# 1-3 Example: Modeling Procedure for Texts (Day-3)
 

### 1. Data Preparation


The purpose of the imdb dataset is to predict the emotion label according to the movie reviews.

There are 20000 text reviews in the training dataset and 5000 in the testing dataset, with half positive and half negative, respectively.

The pre-processing of the text dataset is a little bit complex, which includes word division (for Chinese only, not relevant to this demonstration), dictionary construction, encoding, sequence filling, and data pipeline construction, etc.

There are two popular mothods of text preparation in TensorFlow.

The first one is constructing the text data generator using Tokenizer in `tf.keras.preprocessing`, together with `tf.keras.utils.Sequence`.

The second one is using `tf.data.Dataset` to have it work with the pre-processing layer `tf.keras.layers.experimental.preprocessing.TextVectorization`.

The former is more complex and is demonstrated [here](https://zhuanlan.zhihu.com/p/67697840).

The latter is the original method of TensorFlow, which is simpler.

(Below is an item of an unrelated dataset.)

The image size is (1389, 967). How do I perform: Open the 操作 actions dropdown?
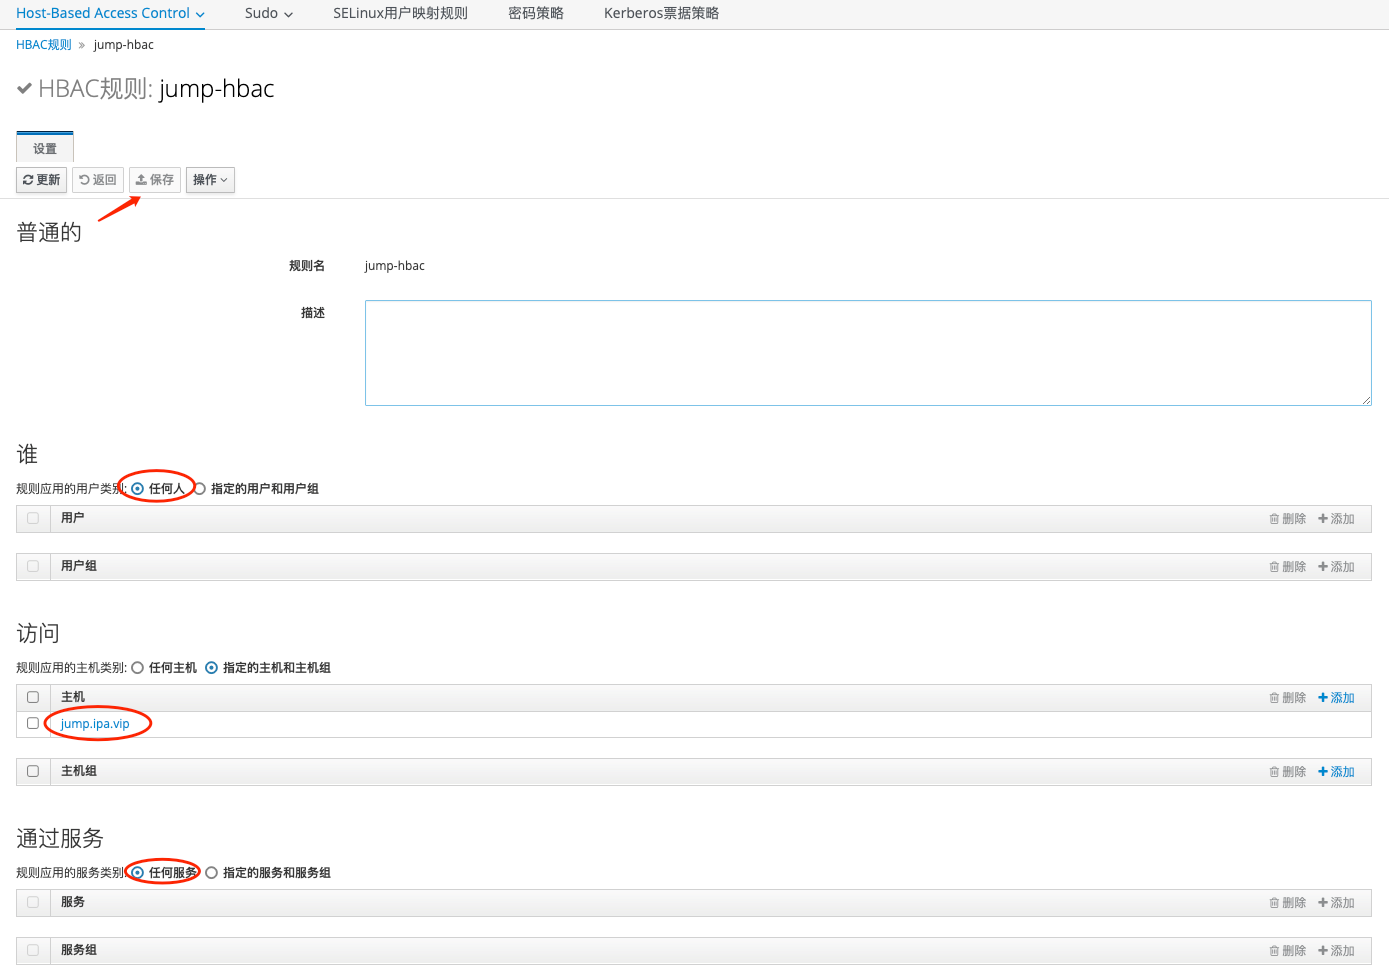tap(210, 180)
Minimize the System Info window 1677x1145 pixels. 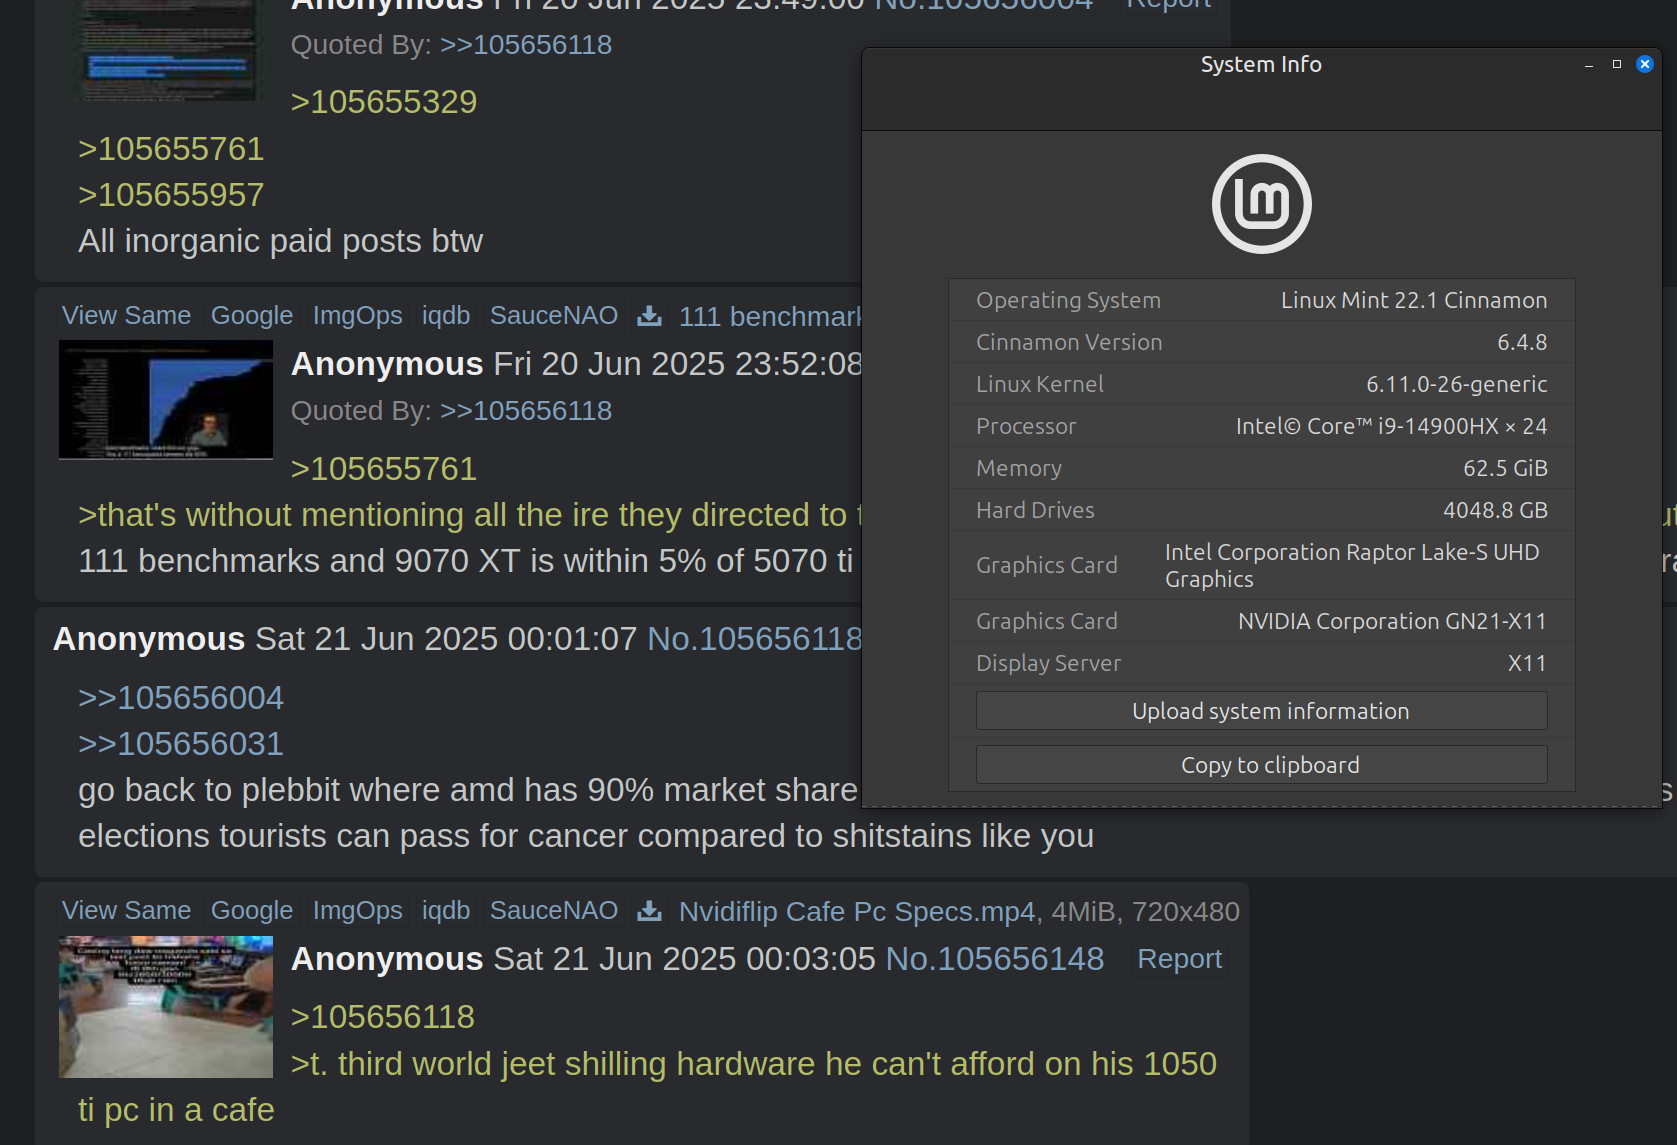(1589, 65)
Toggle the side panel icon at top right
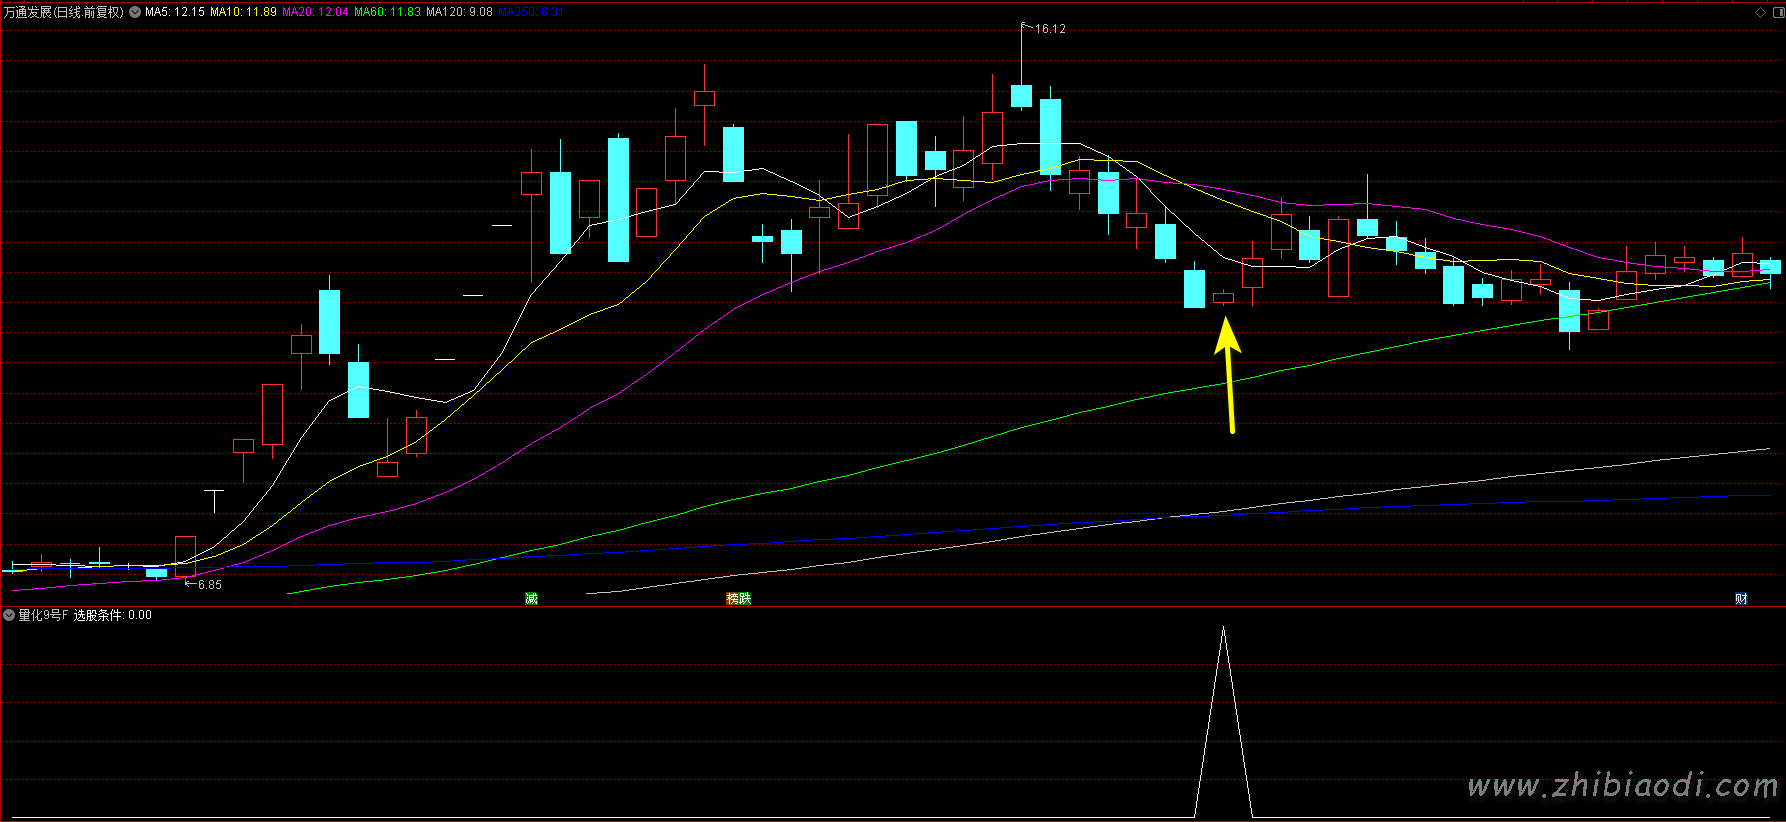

Below is the introduction to the second method.


In [33]:
import numpy as np 
import pandas as pd 
from matplotlib import pyplot as plt
import tensorflow as tf
from tensorflow.keras import models,layers,preprocessing,optimizers,losses,metrics
from tensorflow.keras.layers.experimental.preprocessing import TextVectorization
import re,string

In [34]:
train_data_path = "data/imdb/train.csv"
test_data_path =  "data/imdb/test.csv"

In [35]:
MAX_WORDS = 10000  # Consider the 10000 words with the highest frequency of appearance
MAX_LEN = 200  # For each sample, preserve the first 200 words
BATCH_SIZE = 20 

In [36]:
#Constructing data pipeline
def split_line(line):
    arr = tf.strings.split(line,"\t")
    label = tf.expand_dims(tf.cast(tf.strings.to_number(arr[0]),tf.int32),axis = 0)
    text = tf.expand_dims(arr[1],axis = 0)
    return (text,label)


In [37]:
ds_train_raw =  tf.data.TextLineDataset(filenames = [train_data_path]) \
   .map(split_line,num_parallel_calls = tf.data.experimental.AUTOTUNE) \
   .shuffle(buffer_size = 1000).batch(BATCH_SIZE) \
   .prefetch(tf.data.experimental.AUTOTUNE)

ds_test_raw = tf.data.TextLineDataset(filenames = [test_data_path]) \
   .map(split_line,num_parallel_calls = tf.data.experimental.AUTOTUNE) \
   .batch(BATCH_SIZE) \
   .prefetch(tf.data.experimental.AUTOTUNE)


In [38]:
#Constructing dictionary
def clean_text(text):
    lowercase = tf.strings.lower(text)
    stripped_html = tf.strings.regex_replace(lowercase, '<br />', ' ')
    cleaned_punctuation = tf.strings.regex_replace(stripped_html,
         '[%s]' % re.escape(string.punctuation),'')
    return cleaned_punctuation


In [39]:
vectorize_layer = TextVectorization(
    standardize=clean_text,
    split = 'whitespace',
    max_tokens=MAX_WORDS-1, #Leave one item for the placeholder
    output_mode='int',
    output_sequence_length=MAX_LEN)


In [40]:
ds_text = ds_train_raw.map(lambda text,label: text)
vectorize_layer.adapt(ds_text)
print(vectorize_layer.get_vocabulary()[0:100])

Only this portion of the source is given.